Al final de la clase la señorita Molly, mientras acariciaba con ternura maternal su cabellera rebelde, le pidió que se quedara un momentito para charlar con él. Un nerviosismo le sacudió de repente; por un momento se llenó de pánico por el temor a ser regañado y luego escuchó el bullicio de los fanáticos ¡Let’s go Yankees! ¡Let’s go Yankees!, cuando el tercer lanzamiento llegó como un cañonazo al mascotín del receptor y el árbitro principal se balanceó al cantar el strike. ¿Por qué te haces llamar Popa, muchachito?, le preguntó la maestra. Porque así era como me llamaba mi mamá antes de que se muriera, profesora. Y la señorita Molly lo abrazó, y se pasó casi una hora conversando con el negrito que soñaba con ser pelotero, Porque no soy bueno para la escuela, señorita, ya doña Tatica me lo ha dicho, que yo me voy a quedar bruto como mi papá que no sabe ni la “o”. Y la maestra sustituta, con su carita de santa, le dijo la cosa más bonita del mundo, algo que jamás él pensó escuchar: Tú vas a ser quien tú quieras ser, hijo. No te lleves de nadie y solo persigue los pasos de tus sueños. E Israel “Popa” Gómez recordó en ese instante, mientras su cuarto lanzamiento era bateado por la zona de foul del jardín izquierdo, cuando, ya siendo un jovencito, después de lesionarse el jugador de tercera, lo dejaron jugar en dicha posición pese a que él no estaba vestido apropiadamente. Llevaba una rotosa camisa de manga larga, pantalón vaquero viejo y remendado y lo peor de todo, y por eso no lo habían incluido en el line up, estaba calzado con unos zapatos de cuero con los tacos desgastados. Hoy vienen los escuchas al estadio, Popa, y solo van a jugar los que estén presentables; no queremos pasar vergüenza con los gringos y, además, hoy quizás firmen a algunos de los prospectos. El negrito se sentó humildemente en el dugout hasta que al tercera base se le abrió la muñeca al tratar de atrapar una línea durísima que lo obligó a retirarse del juego.

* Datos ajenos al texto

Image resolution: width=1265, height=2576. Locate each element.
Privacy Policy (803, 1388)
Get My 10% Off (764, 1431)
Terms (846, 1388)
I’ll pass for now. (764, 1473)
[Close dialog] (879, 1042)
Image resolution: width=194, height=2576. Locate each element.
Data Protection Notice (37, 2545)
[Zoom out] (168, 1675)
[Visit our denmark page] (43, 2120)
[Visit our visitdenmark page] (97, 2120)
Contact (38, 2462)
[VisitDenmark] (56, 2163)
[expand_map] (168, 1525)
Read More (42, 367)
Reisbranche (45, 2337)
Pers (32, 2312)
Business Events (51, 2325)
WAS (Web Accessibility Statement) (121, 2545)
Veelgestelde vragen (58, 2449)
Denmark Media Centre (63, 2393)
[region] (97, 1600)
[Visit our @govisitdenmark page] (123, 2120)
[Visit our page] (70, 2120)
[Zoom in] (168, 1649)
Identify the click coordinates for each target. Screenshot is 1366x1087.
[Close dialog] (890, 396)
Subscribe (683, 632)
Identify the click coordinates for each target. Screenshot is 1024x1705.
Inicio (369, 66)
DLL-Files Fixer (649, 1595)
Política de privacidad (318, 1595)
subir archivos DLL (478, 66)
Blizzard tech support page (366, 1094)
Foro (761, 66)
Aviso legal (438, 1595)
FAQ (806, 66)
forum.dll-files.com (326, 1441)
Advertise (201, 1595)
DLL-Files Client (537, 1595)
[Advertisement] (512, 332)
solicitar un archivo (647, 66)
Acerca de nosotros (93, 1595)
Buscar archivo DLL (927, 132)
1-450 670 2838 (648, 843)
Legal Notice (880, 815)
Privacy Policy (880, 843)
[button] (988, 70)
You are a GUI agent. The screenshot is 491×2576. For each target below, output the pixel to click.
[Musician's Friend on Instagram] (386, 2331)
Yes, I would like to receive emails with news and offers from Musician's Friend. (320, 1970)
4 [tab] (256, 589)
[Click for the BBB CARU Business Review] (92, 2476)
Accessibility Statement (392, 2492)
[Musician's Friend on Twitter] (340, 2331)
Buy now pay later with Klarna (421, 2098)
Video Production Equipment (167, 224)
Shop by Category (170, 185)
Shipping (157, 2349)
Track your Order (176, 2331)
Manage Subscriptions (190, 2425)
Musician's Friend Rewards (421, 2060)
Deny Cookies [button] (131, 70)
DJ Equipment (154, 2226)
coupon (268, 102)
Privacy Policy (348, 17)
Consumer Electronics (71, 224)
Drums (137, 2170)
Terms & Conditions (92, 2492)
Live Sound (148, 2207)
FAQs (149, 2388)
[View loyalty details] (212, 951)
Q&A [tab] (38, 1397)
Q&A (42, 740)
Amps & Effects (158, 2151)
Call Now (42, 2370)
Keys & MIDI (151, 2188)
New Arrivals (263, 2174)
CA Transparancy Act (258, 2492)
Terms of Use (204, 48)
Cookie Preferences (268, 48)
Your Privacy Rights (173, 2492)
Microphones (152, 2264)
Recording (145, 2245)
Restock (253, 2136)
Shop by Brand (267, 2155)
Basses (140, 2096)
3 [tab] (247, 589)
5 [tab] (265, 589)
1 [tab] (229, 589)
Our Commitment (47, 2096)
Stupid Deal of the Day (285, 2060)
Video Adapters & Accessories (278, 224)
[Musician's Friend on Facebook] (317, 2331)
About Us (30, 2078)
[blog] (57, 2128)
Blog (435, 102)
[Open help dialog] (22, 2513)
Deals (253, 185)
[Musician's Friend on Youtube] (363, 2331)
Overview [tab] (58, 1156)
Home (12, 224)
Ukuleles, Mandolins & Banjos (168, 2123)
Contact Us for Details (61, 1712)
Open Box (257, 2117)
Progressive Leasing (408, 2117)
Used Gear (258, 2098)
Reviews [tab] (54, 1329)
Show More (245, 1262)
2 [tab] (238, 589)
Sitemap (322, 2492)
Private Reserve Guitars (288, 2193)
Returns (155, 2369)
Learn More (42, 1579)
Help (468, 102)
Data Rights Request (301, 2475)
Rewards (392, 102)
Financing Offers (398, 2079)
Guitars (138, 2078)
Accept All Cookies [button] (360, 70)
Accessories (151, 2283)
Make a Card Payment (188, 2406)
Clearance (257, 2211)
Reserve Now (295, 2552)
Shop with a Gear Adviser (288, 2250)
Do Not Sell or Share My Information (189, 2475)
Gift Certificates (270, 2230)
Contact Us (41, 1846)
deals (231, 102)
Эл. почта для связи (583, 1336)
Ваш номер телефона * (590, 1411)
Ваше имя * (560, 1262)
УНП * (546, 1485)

Una rolata; Popa Gómez recogió la pelota e, incómodo, lanzó un disparo que llegó como un rayo a la almohadilla de primera y sacó el out. El juego se detuvo. Uno de los escuchas, sorprendido por la velocidad del lanzamiento del negrito de tercera, entró al terreno de juego y, después de quitarle la bola al lanzador de turno, lo llamó. Toma, muchacho, tira la bola lo más fuerte que puedas. Un silencio en el pequeño estadio del barrio Porvenir en San Pedro de Macorís, y Popa Gómez lanzó un fuacatazo que dejó a todos boquiabiertos. Bola alta, cantó el árbitro provocando un silencio en el Yankee Stadium.

Con las bases llenas, emocionado, hundido en el entramado de sus pensamientos, el serpentinero cometió un error que por un momento zarandeó al dirigente: le tiró al peligroso bateador una recta que cayó en la esquinita de adentro. El receptor fue a llevarle la pelota y le dijo Muchacho, ya lo tienes en tres y dos, vamos a salir de esto; tírale lo mejor que tengas. Pero la señorita Molly no regresó jamás. El aspirante a jugador profesional desertó de la escuela y, con las esperanzas en el suelo, convencido de las afirmaciones torturantes de su maestra de cuarto curso, se pasó la adolescencia ayudando a su padre a vender tortas por las calles polvorientas de Macorís y jugando al béisbol en los claros de los cañaverales, donde el sol oscurecía a los boyeros, entristecidos inexorablemente por el paso del tiempo. Una tarde se tropezó en el parque con doña Tatica y le dio vergüenza que ella lo viera ya siendo un hombrecito, con un delantal y una bandeja al hombro repleta de tortas de maíz. Bajó el rostro, apretó los dientes, sacudió con los ganchos el polvo del montículo, buscó la señal y sujetó la pelota entre los dedos medio, índice y pulgar. Cuando soltó el fogonazo se dijo, sonriente, Míreme ahora, doña Tatica, hija de la gran puta.